Water, once hurried away through gray drains, would instead be slowed, filtered, and celebrated. Rain gardens filled with swamp milkweed and red maple saplings would catch downpours that increasingly mark New England’s climate, allowing roots to sponge and cleanse the flow before it reaches local streams. Rooftops, retrofitted with shallow soils and lowbush blueberry, would reduce heat islands and insulate buildings, lowering energy use in dormitories and lecture halls. Eastern white pine groves planted strategically along prevailing wind corridors would buffer winter gusts, cutting heating demands while storing carbon in durable wood. This vegetated infrastructure would operate quietly and continuously, reducing pollution not through loud technological spectacle but through the patient metabolism of living systems.

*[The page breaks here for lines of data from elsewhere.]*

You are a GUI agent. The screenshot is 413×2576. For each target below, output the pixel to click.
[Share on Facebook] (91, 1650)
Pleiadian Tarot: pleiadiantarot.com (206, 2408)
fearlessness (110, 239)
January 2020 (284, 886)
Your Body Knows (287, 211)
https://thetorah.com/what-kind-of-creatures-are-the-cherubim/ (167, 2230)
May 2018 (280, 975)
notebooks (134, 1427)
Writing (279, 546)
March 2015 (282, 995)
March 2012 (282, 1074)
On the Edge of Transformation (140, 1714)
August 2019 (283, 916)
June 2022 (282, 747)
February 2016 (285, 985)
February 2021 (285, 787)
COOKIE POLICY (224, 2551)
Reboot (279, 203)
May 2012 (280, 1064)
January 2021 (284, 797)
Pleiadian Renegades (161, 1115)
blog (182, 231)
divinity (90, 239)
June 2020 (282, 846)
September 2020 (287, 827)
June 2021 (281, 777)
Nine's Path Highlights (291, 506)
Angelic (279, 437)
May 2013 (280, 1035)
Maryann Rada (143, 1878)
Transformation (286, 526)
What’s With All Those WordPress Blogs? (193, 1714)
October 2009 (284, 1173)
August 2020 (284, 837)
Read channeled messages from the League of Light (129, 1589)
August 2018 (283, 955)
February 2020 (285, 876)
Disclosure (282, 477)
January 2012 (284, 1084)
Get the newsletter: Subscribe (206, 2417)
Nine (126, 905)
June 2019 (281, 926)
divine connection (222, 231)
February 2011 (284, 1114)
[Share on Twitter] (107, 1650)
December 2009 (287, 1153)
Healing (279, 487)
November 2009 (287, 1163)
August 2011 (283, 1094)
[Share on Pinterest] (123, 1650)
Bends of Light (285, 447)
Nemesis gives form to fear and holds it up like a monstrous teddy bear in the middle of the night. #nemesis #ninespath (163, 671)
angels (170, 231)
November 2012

Biodiversity would follow. Monarchs would return to the milkweed, songbirds would nest in pines and maples, and soil microbes would flourish beneath the undisturbed leaf litter. Students at the University of Connecticut would not need to travel far for tertiary eco-education; the campus itself would become a field site, where ecology, engineering, and art converge in daily observation. Classes could monitor pollinator counts, measure stormwater retention, and calculate energy savings from shaded façades. Cultural identity would deepen as seasonal change—blueberry blossoms in spring, maple fire in autumn—becomes a shared civic experience. A slight patriotic feeling might emerge, not from flags alone but from pride in a distinctly Connecticut landscape that honors regional species and demonstrates leadership in climate stewardship.
Over time, Storrs would resemble less a conventional town and more a forested commons threaded with paths, classrooms, homes, and cafés. Buildings would appear to rise from groves rather than displace them, and infrastructure would emulate the nutrient cycles of nearby woodlands. In the spirit of ecomimicry, human design would imitate the efficiency and generosity of ecosystems, turning waste into resource and runoff into renewal. The transformation would not be instantaneous, but with each planted pine, each patch of milkweed, and each cluster of blueberries, the town would move closer to becoming an ecomimetic city—one that learns from nature not sentimentally, but structurally, and in doing so becomes greener, more resilient, and more alive.